E o “C.F.” acabou por ser também a escola de formação e de afirmação de futuros grandes nomes do jornalismo português como os já referidos Vicente Jorge Silva e José Manuel Barroso, mas também António Mega Ferreira, Fernando Dacosta, José António Saraiva, Ana Navarro Pedro, João Carreira Bom, Maria José Mauperrin, dos escritores Hélia Correia e Rentes de Carvalho, do editor Júlio Henriques, do advogado José António Barreiros, do historiador José Freire Antunes, dos professores universitários Mário Vieira de Carvalho e António Jacinto Rodrigues, e do politico José Silva Marques.

As páginas do “C.F.” contaram ainda com a valiosa colaboração de madeirenses como Ricardo França Jardim, José Agostinho Baptista, Rui Teives Henriques, Leopoldo Gonçalves, João José Teixeira, Luís Manuel Angélica, José Maria Amador, Duarte Sales Caldeira, José Manuel Coelho, Vítor Rosado, Paulo Sá Brás, António Aragão e Liberato Fernandes. E pessoalmente sinto um orgulho muito especial e honra por ter feito parte deste extraordinário projecto.

 * Por opção, o presente texto foi escrito de acordo com a antiga ortografia.

Post scriptum:  1) Familygate: independentemente de se tratar de um processo (a nomeação de familiares) em que todos os partidos, sem excepção, têm telhados de vidro, há (deveria haver) limites. Que, pelos vistos, estão a ser largamente ultrapassados. Mas, também, há gentinha que deveria ter vergonha em vir falar de ética como Cavaco Silva ou Paulo Rangel. Muito menos o PSD-M com uma prática de décadas escandalosa. Por pregarem a moral que não praticaram, nem praticam.

2) Em bolandas: qualquer que seja o crédito que dermos aos inquiridos na Comissão de Inquérito à Unidade de Medicina Nuclear do SESARAM, a confiança no sistema está minada. E particularmente numa área extremamente sensível. Com claro dano para a esmagadora maioria dos cidadãos-utentes que não dispõem de condições para recorrer ao privado, muito menos a serviços prestados fora da Região.

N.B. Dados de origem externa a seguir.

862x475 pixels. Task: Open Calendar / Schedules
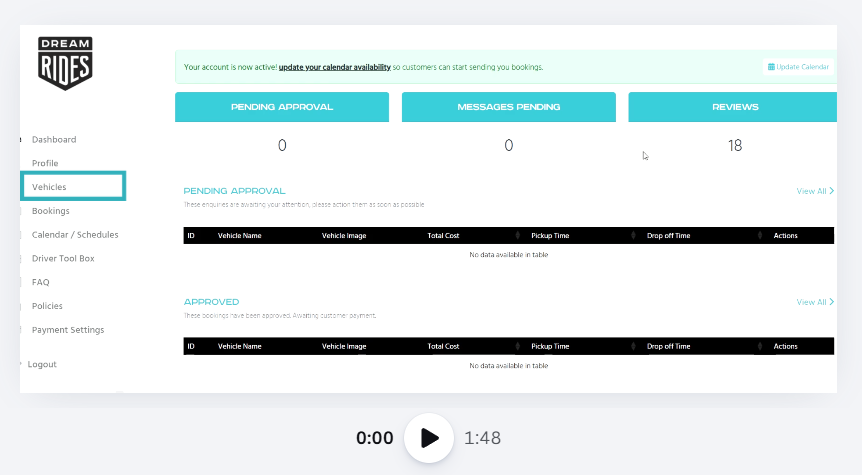tap(75, 235)
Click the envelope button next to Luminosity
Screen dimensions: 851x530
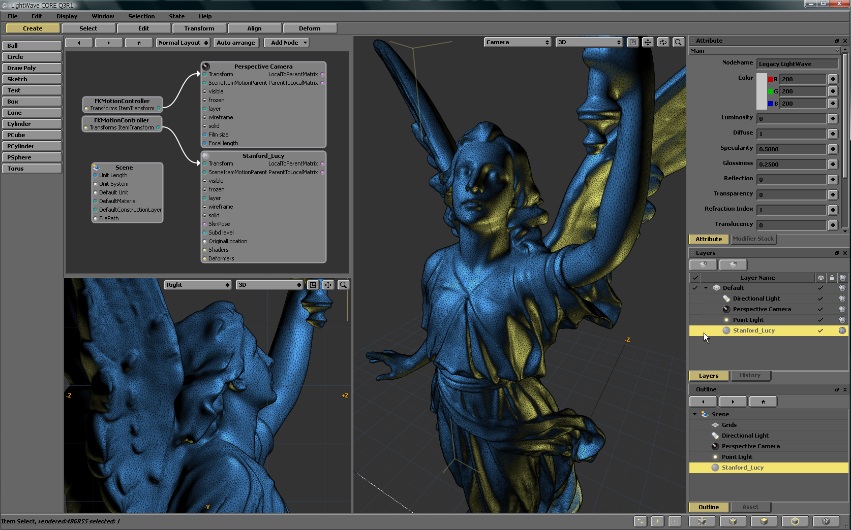point(833,118)
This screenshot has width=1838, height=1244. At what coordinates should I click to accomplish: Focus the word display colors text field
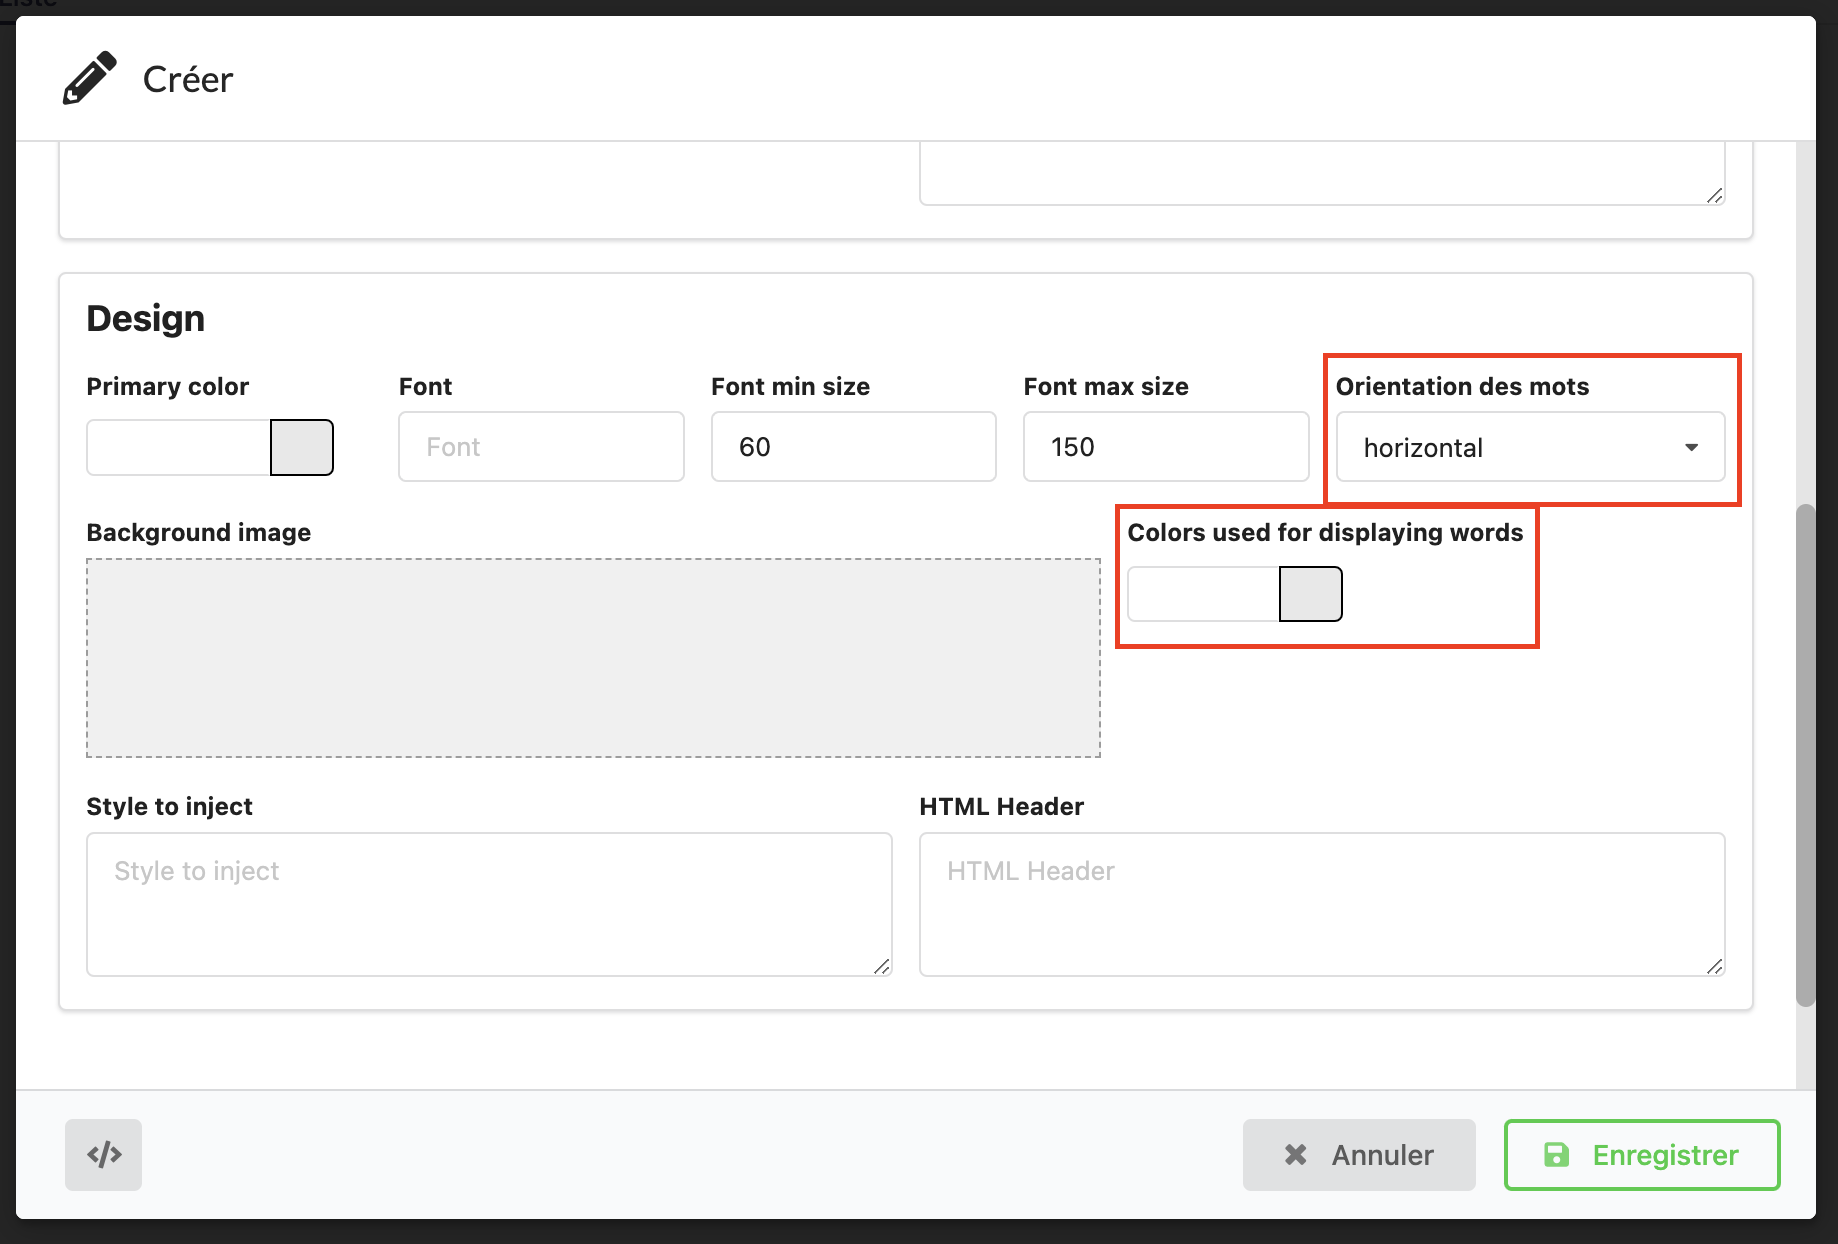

3) Manobras: a juíza Joana Dias não quer julgar o processo intentado por António Loja contra o ex-presidente do governo regional. Não deixa de ser estranho que só agora o faça depois de não ter sentido qualquer incómodo em julgar um outro processo em que o antigo inquilino da Quinta das Angústias era também arguido. E assim funciona a justiça portuguesa, ou, se preferir, a justiça made in Madeira.

4) Dívidas à Segurança Social: 12 e 9 anos sem pagar. Os casos e as condenações em tribunal sucedem-se. Mas, nem assim o governo regional disponibiliza, ao contrário do que se verifica a nível nacional, a lista de devedores. Para proteger o quê e quem?

5) “Absurdos”: o responsável pelo legado do PAEF de triste memória que infernizou a vida a milhares de cidadãos dedicou-se a identificar o que classificou de “absurdos”. Esqueceu-se do maior: o de, depois de 48 anos de fascismo, o povo madeirense ter suportado 37 anos sujeito à prepotência do “campeão português do insulto”. Safa! Ou, quem sabe se a explicação está naquela estatística do nível de demência?